Page excerpt:
[BEGIN]

# How to Build a Home Theater with Vividstorm Screen and Laser UST Projector?



## VSKP2004 (Oct 25, 2021)

Hi, there!
I am going to build a home Theater.
I am looking at VAVA laser UST projector and Vividstorm screen recently.
I saw a lot of review video about Vividstorm screen on Youtube.
The introduction is quite good, the picture is clear and Vivid.
I saw there are sell on Amazon and Alibaba and some other shop.
Is there anybody who buy it from China directly?
Do you have experience to share?
Thank you!


----------



## saizui (Nov 15, 2021)

XGIMI recently released a new 4K laser projector called AURA,
and it looks like it has good quality and good color contrast from YouTube videos.
And the price is right.
I plan to use the VIVISTORM ultra short focus anti-light floor screen with the XGIMI AURA.


----------



## VSKP2004 (Oct 25, 2021)

saizui said:


> XGIMI recently released a new 4K laser projector called AURA,
> and it looks like it has good quality and good color contrast from YouTube videos.

[END]

Things to do:
1 – Name every brand of projector or screen that the home theater forum thread mentions.
2 – Extend the home theater forum thread past its last line.

Data supplied:
[BEGIN]

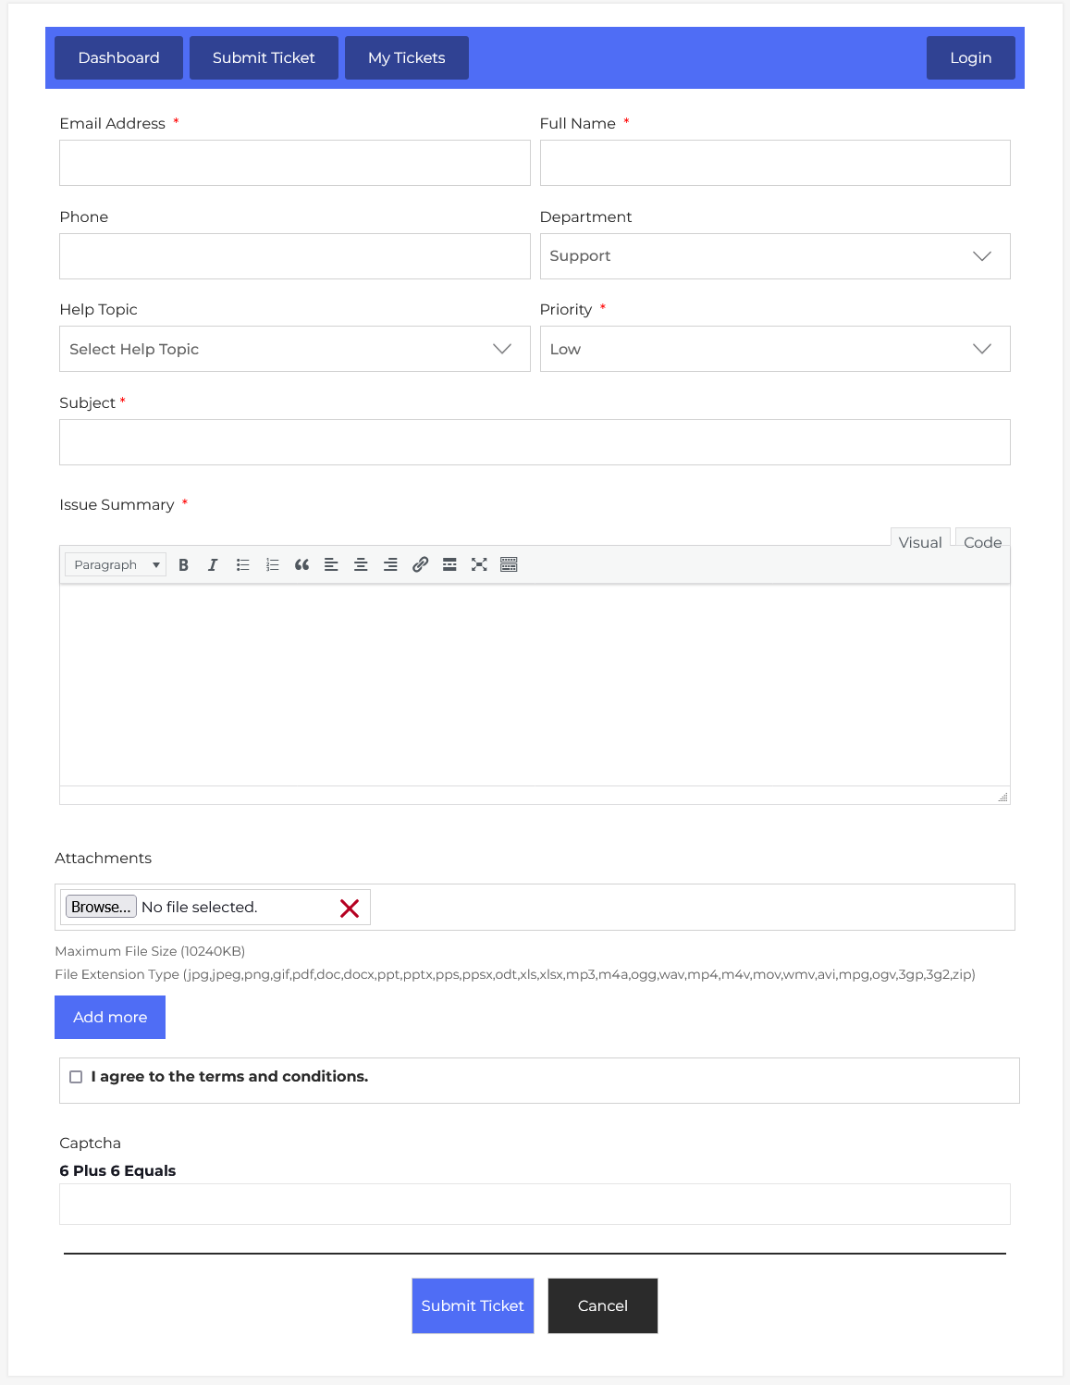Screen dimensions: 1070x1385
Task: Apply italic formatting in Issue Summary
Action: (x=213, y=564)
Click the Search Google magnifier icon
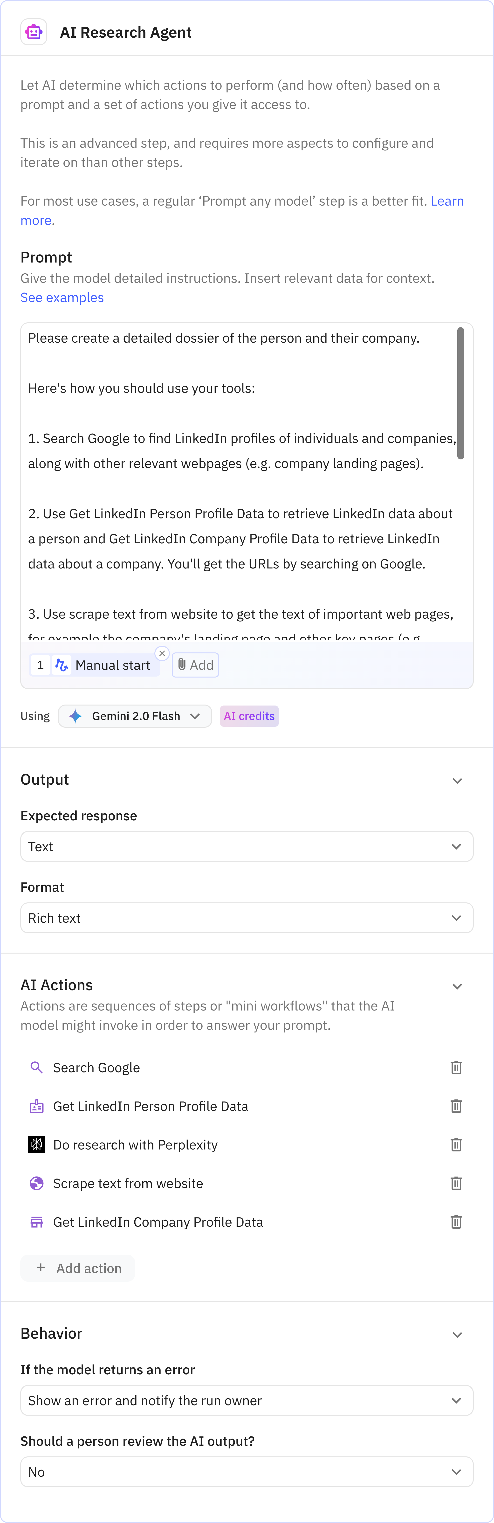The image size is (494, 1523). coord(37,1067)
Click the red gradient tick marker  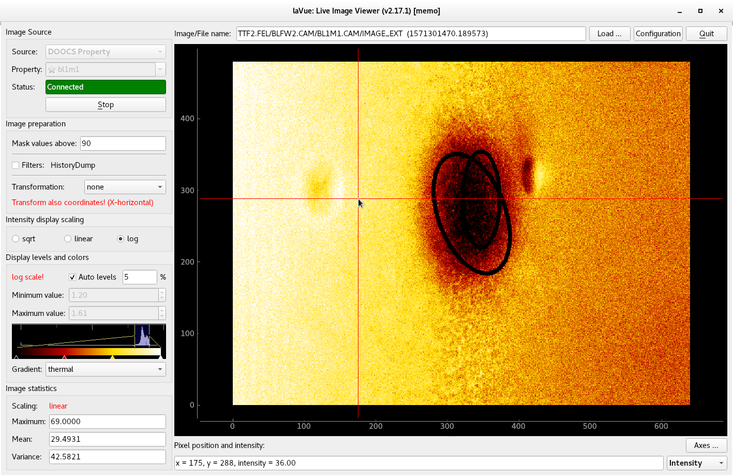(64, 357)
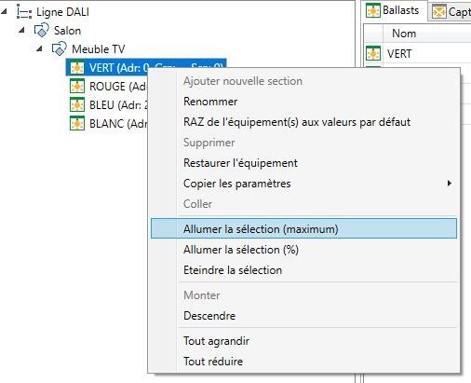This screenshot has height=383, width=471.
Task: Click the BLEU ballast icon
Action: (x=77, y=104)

[END]
[BEGIN]

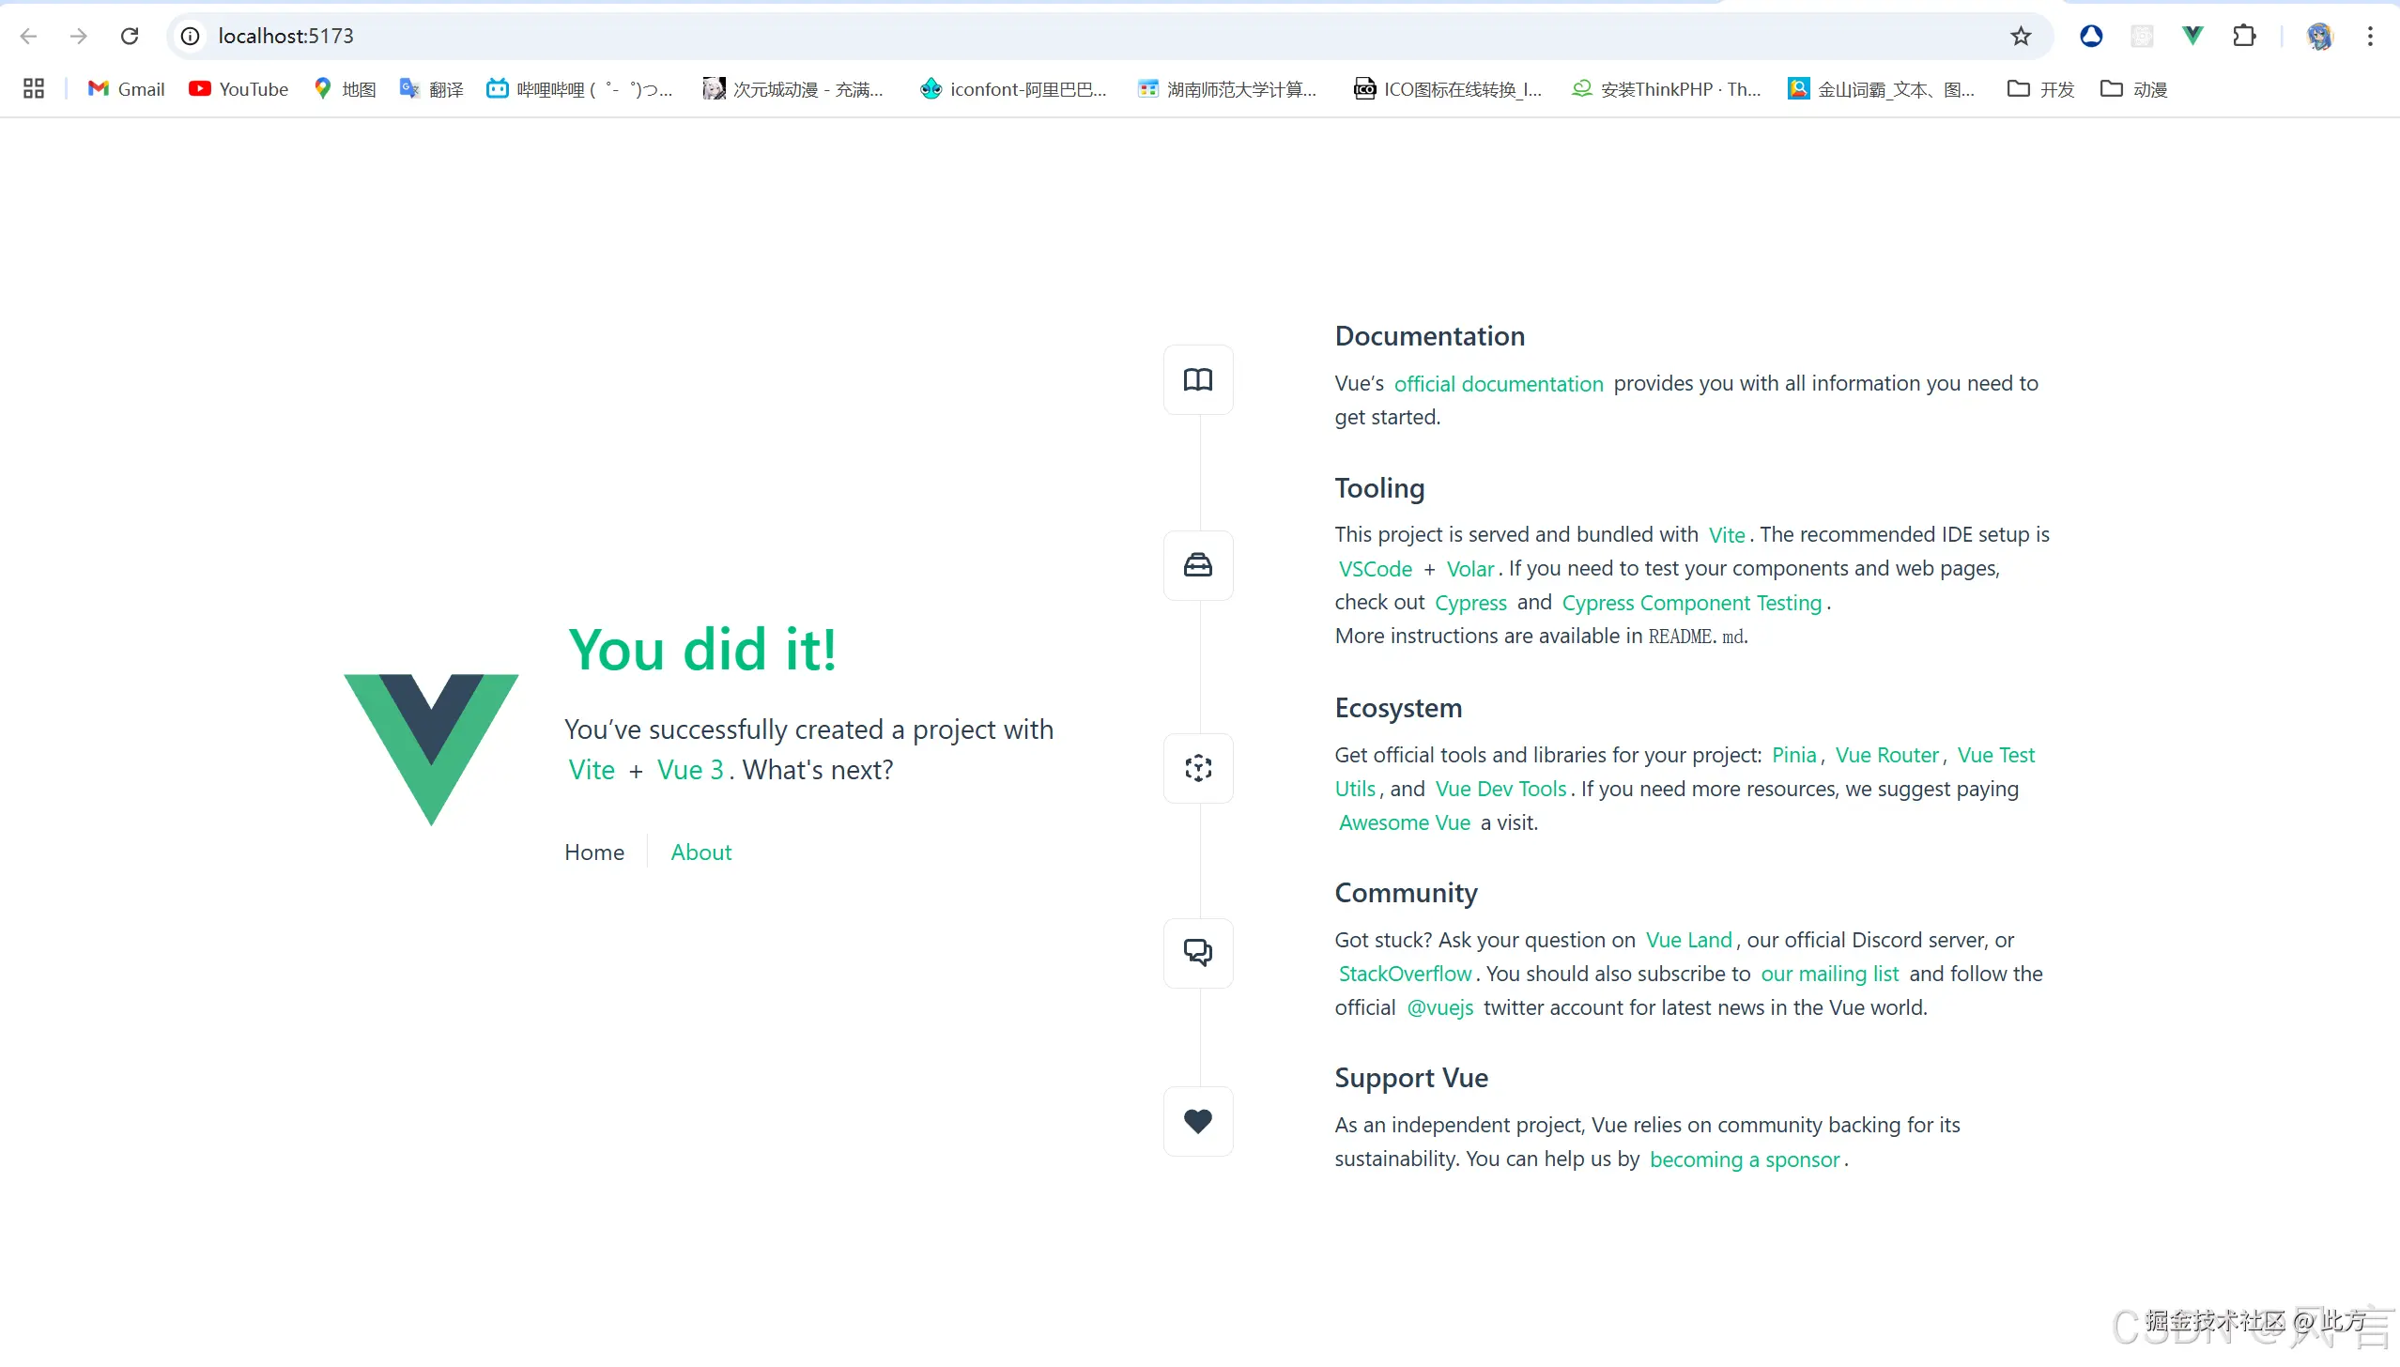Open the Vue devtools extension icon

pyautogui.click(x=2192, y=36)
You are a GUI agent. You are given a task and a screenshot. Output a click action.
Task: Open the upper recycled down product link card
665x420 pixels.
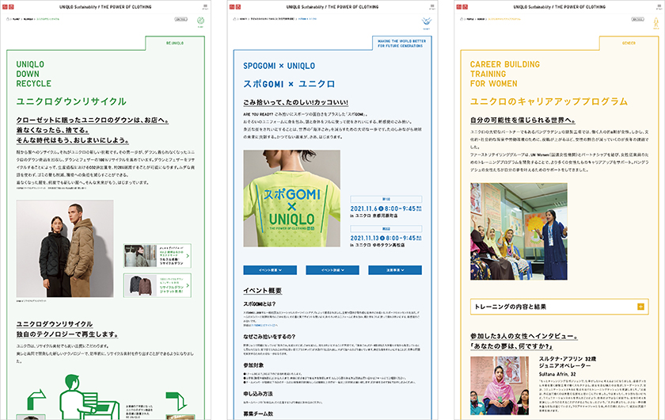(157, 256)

[END]
[BEGIN]

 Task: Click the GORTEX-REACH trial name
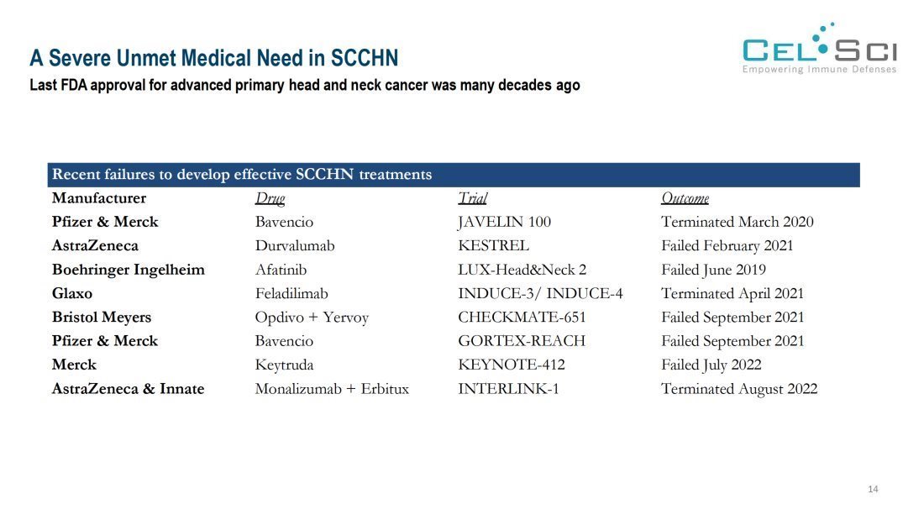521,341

[END]

Answers for the tasks:
1 – VAVA, Vividstorm (also written VIVISTORM), XGIMI

2 –
> And the price is right.
> I plan to use the VIVISTORM ultra short focus anti-light floor screen with the XGIMI AURA.


ok, great!
Thank you for your suggestion.


----------



## SSI-Media (Nov 25, 2021)

VSKP2004 said:


> ok, great!
> Thank you for your suggestion.


if you have not yet purchased, consider their poor customer service. That's the reason
major retail sellers are not promoting the new Aura -- great value for the money at $2,499. BUT!!!!


----------



## octoboh11 (Dec 13, 2021)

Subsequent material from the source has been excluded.